Private Streaming SCO in $\ell_p$ Geometry with Applications in High Dimensional Online Decision Making

Abstract

Differentially private (DP) stochastic convex optimization (SCO) is ubiquitous in trustworthy machine learning algorithm design. This paper studies the DP-SCO problem with streaming data sampled from a distribution and arrives sequentially. We also consider the continual release model where parameters related to private information are updated and released upon each new data. Numerous algorithms have been developed to achieve optimal excess risks in different $\ell_p$ norm geometries, but none of the existing ones can be adapted to the streaming and continual release setting.
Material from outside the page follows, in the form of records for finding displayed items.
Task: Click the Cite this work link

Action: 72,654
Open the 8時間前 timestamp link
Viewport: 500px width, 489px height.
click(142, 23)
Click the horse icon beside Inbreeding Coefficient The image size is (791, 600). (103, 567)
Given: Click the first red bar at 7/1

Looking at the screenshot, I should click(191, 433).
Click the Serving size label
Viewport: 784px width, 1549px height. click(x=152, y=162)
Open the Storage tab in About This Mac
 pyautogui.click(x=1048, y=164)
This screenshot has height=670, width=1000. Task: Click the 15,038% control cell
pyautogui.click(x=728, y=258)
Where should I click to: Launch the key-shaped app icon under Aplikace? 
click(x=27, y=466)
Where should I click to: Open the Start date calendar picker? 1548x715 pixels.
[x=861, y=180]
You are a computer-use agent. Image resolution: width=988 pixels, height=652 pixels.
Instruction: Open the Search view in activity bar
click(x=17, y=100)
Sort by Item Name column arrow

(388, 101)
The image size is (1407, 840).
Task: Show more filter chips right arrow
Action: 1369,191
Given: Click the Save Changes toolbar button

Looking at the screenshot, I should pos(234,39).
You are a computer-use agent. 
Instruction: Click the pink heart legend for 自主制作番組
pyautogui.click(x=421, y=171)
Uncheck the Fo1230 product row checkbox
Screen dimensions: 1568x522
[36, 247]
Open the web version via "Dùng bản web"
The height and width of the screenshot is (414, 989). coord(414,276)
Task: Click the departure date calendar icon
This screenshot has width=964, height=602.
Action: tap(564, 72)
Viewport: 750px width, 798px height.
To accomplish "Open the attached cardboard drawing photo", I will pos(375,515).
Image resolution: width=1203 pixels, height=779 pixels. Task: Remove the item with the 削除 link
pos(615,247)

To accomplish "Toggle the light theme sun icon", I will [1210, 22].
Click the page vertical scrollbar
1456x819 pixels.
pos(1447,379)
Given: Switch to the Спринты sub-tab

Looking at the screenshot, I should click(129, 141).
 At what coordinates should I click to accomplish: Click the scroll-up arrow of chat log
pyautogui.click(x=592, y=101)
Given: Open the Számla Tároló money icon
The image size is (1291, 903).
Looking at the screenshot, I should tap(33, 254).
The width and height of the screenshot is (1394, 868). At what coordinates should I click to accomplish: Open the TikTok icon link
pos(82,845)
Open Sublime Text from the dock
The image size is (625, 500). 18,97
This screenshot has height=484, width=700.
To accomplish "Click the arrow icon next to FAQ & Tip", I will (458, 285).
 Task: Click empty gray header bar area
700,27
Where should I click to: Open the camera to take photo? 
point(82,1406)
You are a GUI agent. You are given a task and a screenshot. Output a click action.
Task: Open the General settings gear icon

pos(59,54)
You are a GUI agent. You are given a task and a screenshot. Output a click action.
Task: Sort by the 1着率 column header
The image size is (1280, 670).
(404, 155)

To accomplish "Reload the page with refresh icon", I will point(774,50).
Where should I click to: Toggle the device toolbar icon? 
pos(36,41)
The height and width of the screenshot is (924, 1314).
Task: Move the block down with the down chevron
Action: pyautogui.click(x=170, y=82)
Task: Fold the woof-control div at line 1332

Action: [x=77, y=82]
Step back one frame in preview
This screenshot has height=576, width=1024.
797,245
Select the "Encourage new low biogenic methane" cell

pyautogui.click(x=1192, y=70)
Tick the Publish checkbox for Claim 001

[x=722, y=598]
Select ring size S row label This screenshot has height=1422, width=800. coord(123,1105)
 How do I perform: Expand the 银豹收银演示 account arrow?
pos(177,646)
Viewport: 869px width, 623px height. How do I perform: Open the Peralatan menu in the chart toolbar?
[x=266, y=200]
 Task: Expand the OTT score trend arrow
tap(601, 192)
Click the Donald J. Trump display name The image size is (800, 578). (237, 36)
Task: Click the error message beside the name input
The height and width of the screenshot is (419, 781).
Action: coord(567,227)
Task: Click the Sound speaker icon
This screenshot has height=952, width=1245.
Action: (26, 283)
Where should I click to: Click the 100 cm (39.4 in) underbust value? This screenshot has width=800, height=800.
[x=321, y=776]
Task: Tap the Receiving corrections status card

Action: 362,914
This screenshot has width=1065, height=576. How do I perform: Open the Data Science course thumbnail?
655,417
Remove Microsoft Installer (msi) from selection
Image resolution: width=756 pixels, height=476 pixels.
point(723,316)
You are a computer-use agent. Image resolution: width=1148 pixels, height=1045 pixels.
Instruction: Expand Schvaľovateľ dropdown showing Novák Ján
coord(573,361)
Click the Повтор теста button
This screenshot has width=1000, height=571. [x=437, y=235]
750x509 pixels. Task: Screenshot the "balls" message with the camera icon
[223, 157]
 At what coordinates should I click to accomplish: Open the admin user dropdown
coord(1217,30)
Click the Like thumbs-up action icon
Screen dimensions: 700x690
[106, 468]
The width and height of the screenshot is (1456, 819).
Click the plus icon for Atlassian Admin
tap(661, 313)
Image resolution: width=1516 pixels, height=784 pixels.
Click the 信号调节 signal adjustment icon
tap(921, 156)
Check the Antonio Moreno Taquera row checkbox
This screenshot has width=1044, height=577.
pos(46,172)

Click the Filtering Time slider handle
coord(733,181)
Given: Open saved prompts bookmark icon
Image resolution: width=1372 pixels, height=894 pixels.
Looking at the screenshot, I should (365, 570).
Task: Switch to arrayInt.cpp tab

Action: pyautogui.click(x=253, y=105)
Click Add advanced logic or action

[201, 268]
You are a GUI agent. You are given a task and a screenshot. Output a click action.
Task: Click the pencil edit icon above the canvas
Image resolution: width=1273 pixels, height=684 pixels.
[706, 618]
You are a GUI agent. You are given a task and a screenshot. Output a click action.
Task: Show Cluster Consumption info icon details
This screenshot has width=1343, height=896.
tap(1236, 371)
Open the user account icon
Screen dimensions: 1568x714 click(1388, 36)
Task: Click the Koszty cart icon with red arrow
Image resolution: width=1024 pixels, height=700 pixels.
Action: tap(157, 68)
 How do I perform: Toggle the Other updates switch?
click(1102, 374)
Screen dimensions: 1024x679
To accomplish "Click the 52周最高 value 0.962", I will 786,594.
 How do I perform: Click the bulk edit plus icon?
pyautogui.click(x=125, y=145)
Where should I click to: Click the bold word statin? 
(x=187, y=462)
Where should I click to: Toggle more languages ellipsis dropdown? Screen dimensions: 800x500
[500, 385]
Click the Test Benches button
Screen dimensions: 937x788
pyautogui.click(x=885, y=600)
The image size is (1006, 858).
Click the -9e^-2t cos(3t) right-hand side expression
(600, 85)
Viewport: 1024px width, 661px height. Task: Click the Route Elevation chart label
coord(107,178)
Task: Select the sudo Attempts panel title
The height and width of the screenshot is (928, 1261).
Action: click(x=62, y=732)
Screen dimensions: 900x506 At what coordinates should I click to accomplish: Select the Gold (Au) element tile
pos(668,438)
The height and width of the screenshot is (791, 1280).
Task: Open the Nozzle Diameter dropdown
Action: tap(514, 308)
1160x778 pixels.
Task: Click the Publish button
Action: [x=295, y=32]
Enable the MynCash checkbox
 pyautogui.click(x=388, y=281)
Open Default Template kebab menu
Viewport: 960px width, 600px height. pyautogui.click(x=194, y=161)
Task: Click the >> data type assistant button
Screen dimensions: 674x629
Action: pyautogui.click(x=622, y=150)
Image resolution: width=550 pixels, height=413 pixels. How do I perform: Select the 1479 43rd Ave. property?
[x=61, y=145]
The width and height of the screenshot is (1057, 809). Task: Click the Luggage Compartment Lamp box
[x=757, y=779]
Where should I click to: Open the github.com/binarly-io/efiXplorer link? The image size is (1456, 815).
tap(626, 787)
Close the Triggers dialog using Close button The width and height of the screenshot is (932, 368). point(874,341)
We propose a private variant of the Frank-Wolfe algorithm with recursive gradients for variance reduction to update and reveal the parameters upon each data. Combined with the adaptive DP analysis, our algorithm achieves the first optimal excess risk in linear time in the case $1<p\leq 2$ and the state-of-the-art excess risk meeting the non-private lower ones when $2<p\leq \infty$. Our algorithm can also be extended to the case $p=1$ to achieve nearly dimension-independent excess risk. While previous variance reduction results on recursive gradient have theoretical guarantee only in the i.i.d. setting, we establish such a guarantee in a non-stationary setting. To demonstrate the virtues of our method, we design the first DP algorithm for high-dimensional generalized linear bandits with logarithmic regret.